Building the Embedding Layer:

def make_embedding():
    inp = Input(shape=(224,224,3), name='input_image')
    base_model = VGGFace(model='resnet50', include_top=False, input_shape=(224, 224, 3), pooling='avg')
    d = base_model(inp)
    return Model(inputs=[inp], outputs=[d], name='embedding')

Constructing the Distance Layer:

class L1Dist(Layer):

    def __init__(self, **kwargs):
        super().__init__()

    def call(self, input_embedding, validation_embedding):
        return tf.math.abs(input_embedding - validation_embedding)

Building the Siamese Network:

def make_siamese_model():

    # Anchor image input in the network
    input_image = Input(name='input_img', shape=(224,224,3))
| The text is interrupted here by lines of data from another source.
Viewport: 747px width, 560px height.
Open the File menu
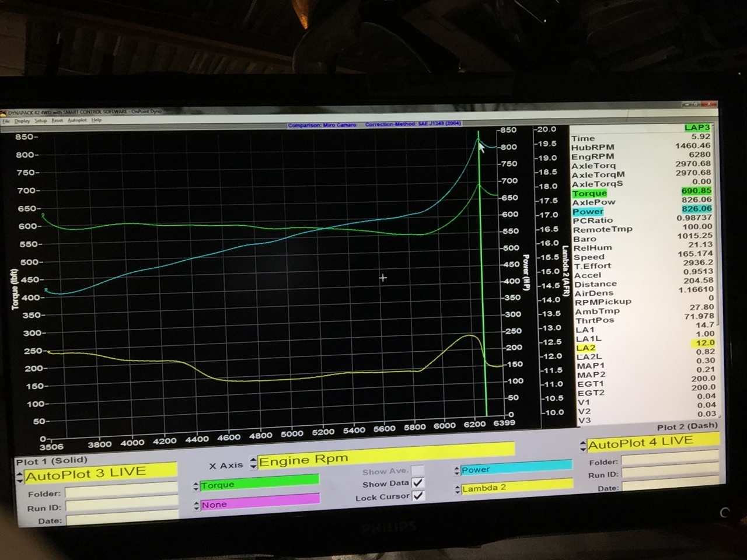pos(6,121)
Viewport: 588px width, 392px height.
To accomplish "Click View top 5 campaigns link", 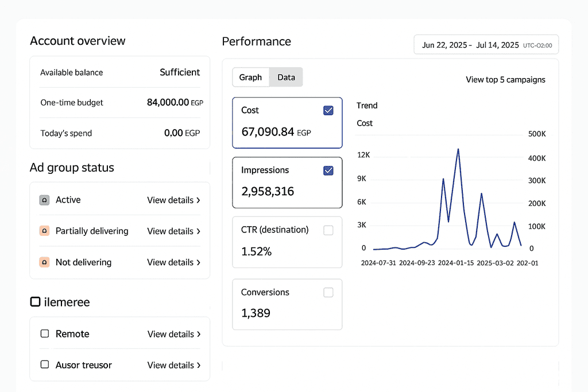I will [505, 80].
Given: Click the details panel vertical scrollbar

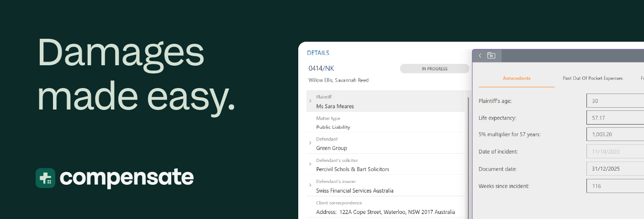Looking at the screenshot, I should pyautogui.click(x=467, y=151).
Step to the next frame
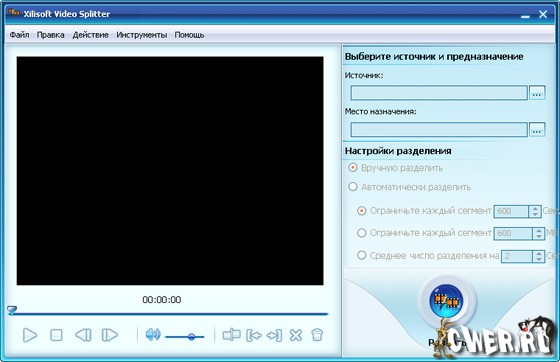This screenshot has width=560, height=362. (x=110, y=335)
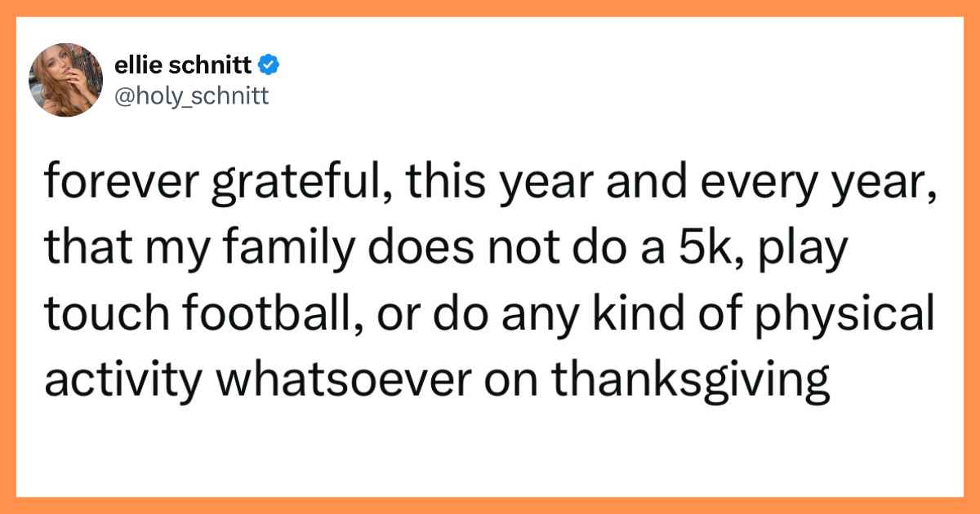The height and width of the screenshot is (514, 980).
Task: Click ellie schnitt's profile avatar photo
Action: point(65,80)
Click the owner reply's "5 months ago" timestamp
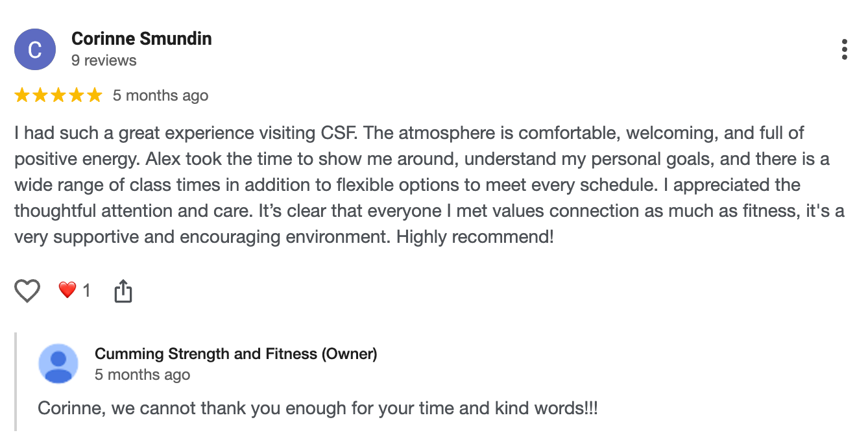The image size is (868, 448). click(x=142, y=375)
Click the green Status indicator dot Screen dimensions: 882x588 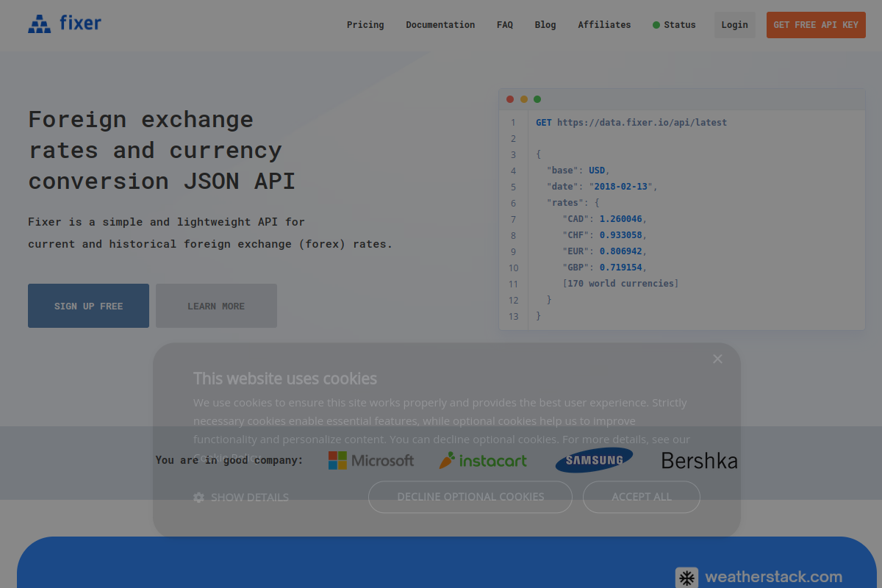click(x=656, y=24)
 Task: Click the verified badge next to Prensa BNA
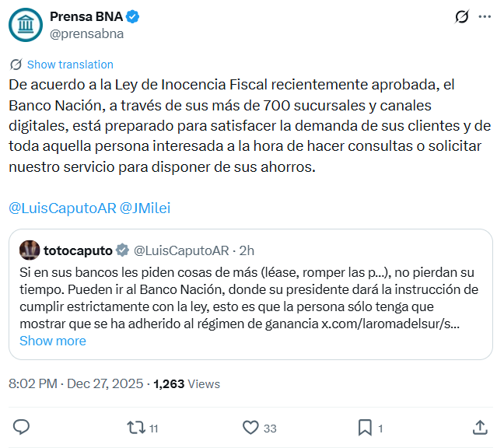click(133, 16)
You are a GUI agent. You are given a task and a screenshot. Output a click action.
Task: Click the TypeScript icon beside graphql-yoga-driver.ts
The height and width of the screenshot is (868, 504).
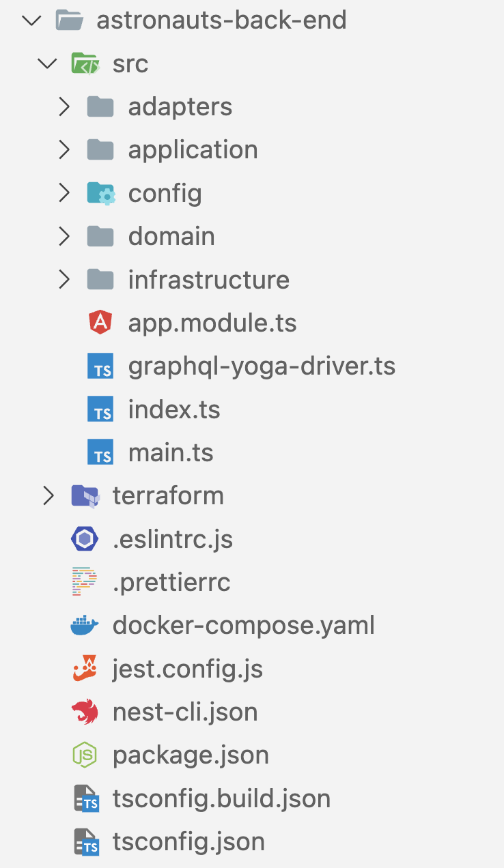coord(100,366)
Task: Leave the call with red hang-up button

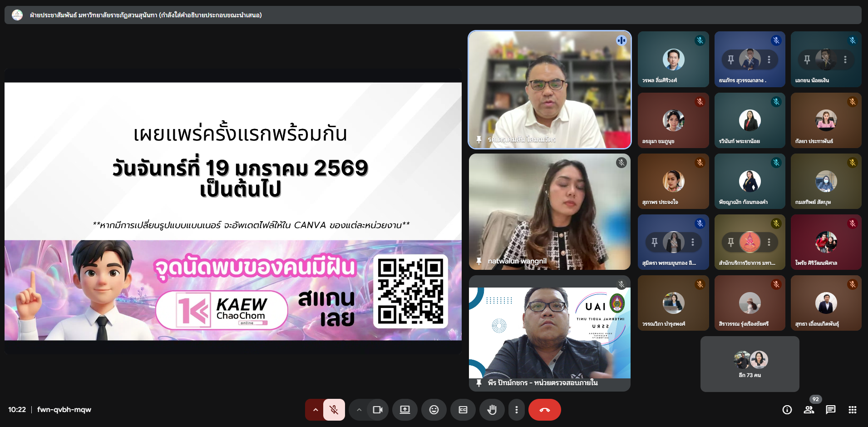Action: pyautogui.click(x=544, y=410)
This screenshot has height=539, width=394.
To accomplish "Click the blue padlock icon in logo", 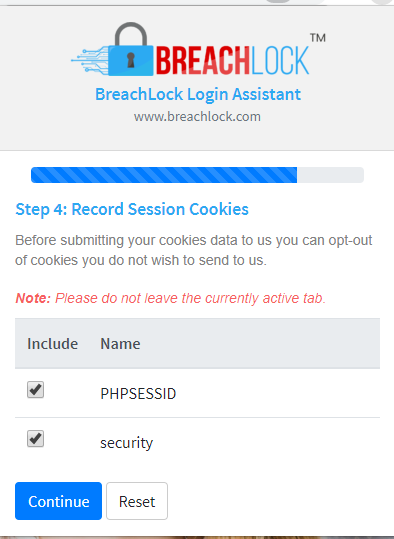I will [x=131, y=49].
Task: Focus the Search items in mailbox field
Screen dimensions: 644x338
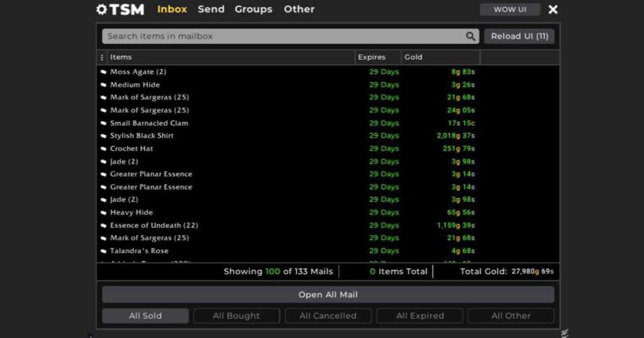Action: 283,36
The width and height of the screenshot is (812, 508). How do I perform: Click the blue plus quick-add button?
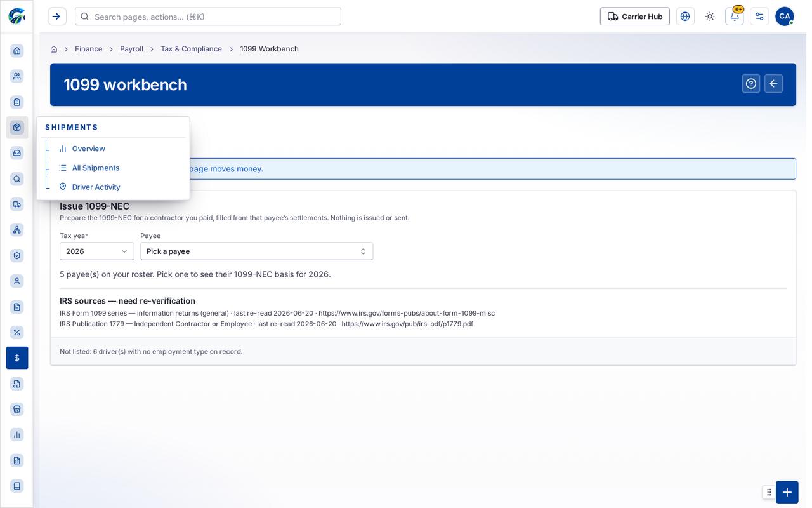(x=787, y=492)
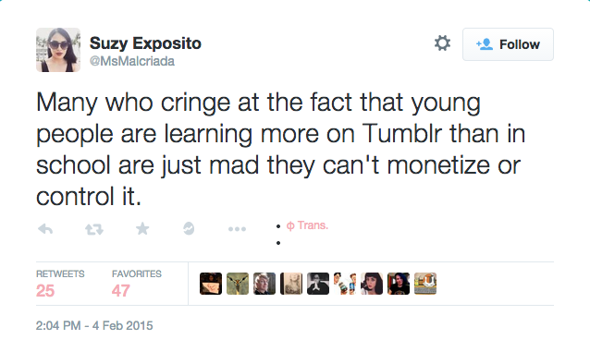Click the last orange cartoon avatar thumbnail
This screenshot has width=590, height=364.
click(425, 284)
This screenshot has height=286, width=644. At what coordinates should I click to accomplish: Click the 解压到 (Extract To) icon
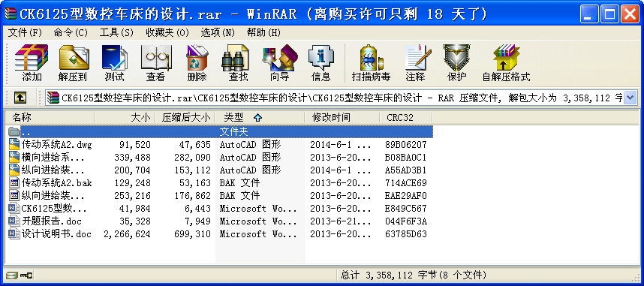click(x=74, y=63)
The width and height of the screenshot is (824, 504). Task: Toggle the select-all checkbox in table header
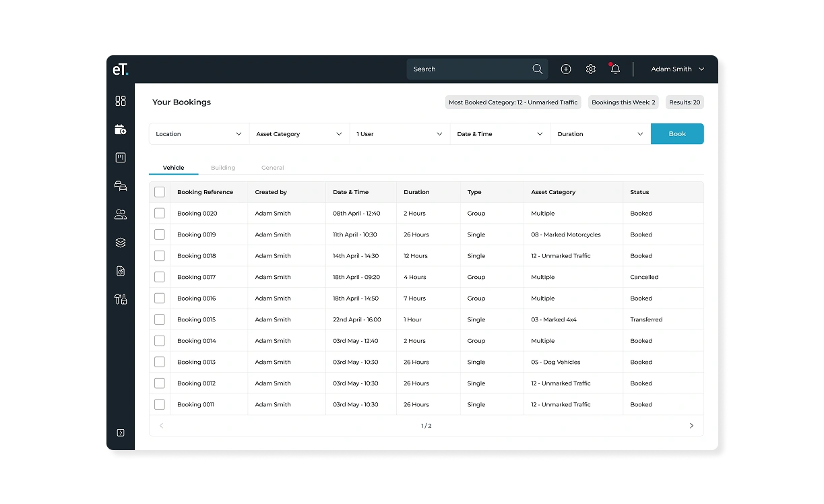click(160, 192)
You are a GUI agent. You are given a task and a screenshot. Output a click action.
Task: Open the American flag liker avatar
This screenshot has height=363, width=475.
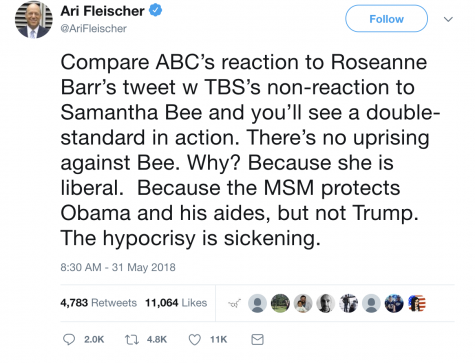(x=417, y=303)
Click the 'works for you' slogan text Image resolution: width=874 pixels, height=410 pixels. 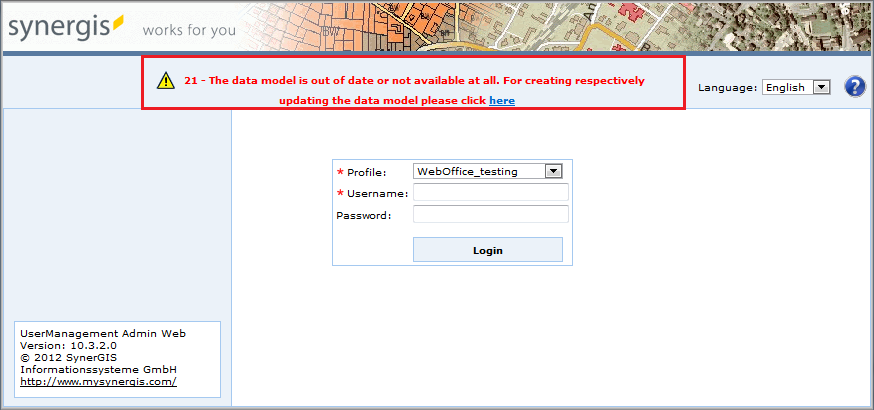click(189, 30)
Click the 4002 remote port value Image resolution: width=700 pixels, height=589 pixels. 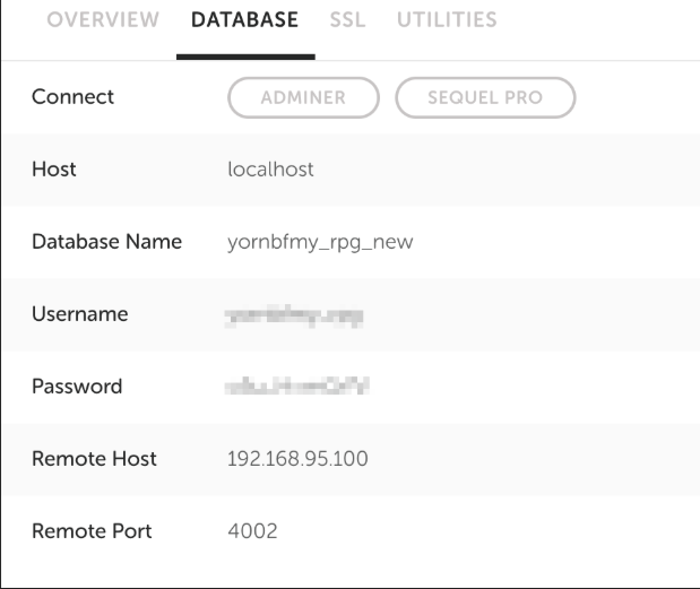(x=253, y=531)
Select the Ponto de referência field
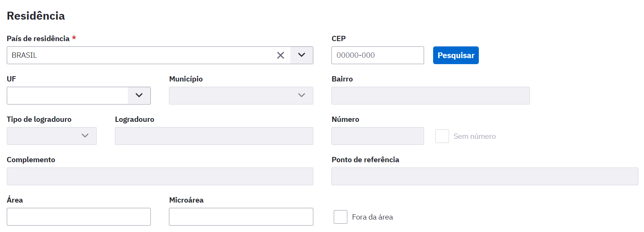This screenshot has height=232, width=644. click(x=485, y=176)
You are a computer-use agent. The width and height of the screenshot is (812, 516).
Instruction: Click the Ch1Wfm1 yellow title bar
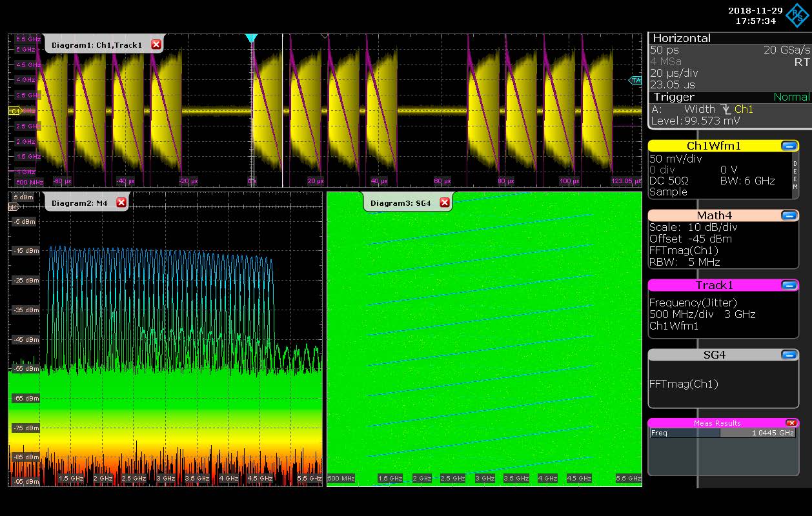(713, 146)
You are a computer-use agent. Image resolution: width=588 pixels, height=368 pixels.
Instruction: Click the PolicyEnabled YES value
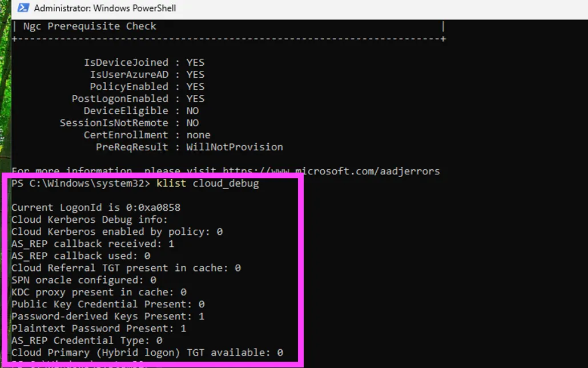pos(195,86)
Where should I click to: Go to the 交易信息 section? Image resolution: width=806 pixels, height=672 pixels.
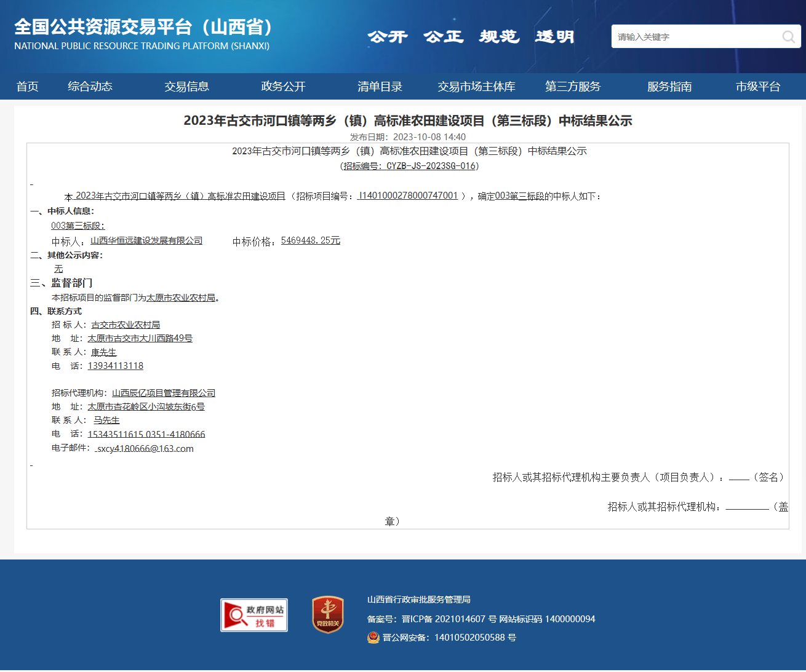(186, 87)
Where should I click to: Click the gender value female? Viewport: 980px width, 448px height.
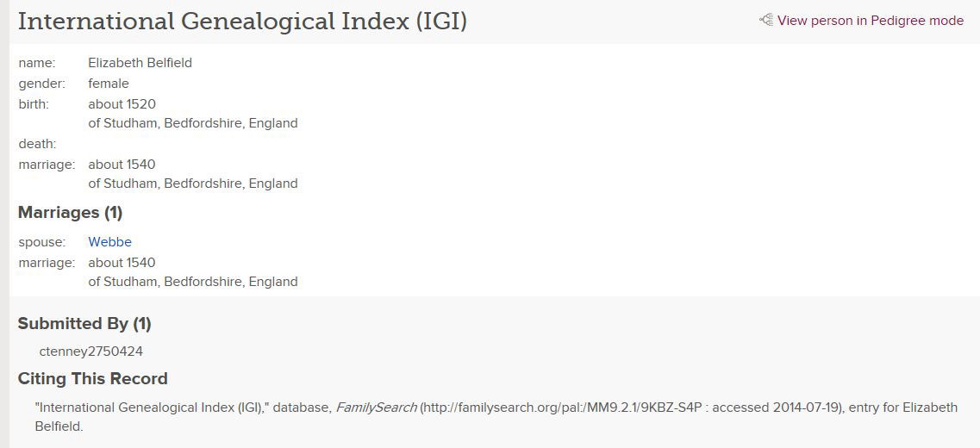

    # Validation image in the network
    validation_image = Input(name='validation_img', shape=(224,224,3))

    # Combine siamese distance components
    siamese_layer = L1Dist()
    siamese_layer._name = 'distance'
    distances = siamese_layer(embedding(input_image), embedding(validation_image))
    d = Dense(256)(distances)
    # Classification layer
    classifier = Dense(1, activation='sigmoid')(d)

    return Model(inputs=[input_image, validation_image], outputs=classifier, name='SiameseNetwork')

Defining Custom Training Loop:

binary_cross_loss = tf.losses.BinaryCrossentropy(from_logits=True)
opt = tf.keras.optimizers.Adam(1e-4) #0.0001

@tf.function
def train_step(batch):
  with tf.GradientTape() as tape:
    # Get anchor and positive/negative image
    X = batch[:2]
    # Get label
    y = batch[2]

    # Forward pas
    yhat = siamese_model(X, training=True)

    # Calculate loss
    loss = binary_cross_loss(y,yhat)

  print(loss)

  # Calculate gradients
  grad = tape.gradient(loss, siamese_model.trainable_variables)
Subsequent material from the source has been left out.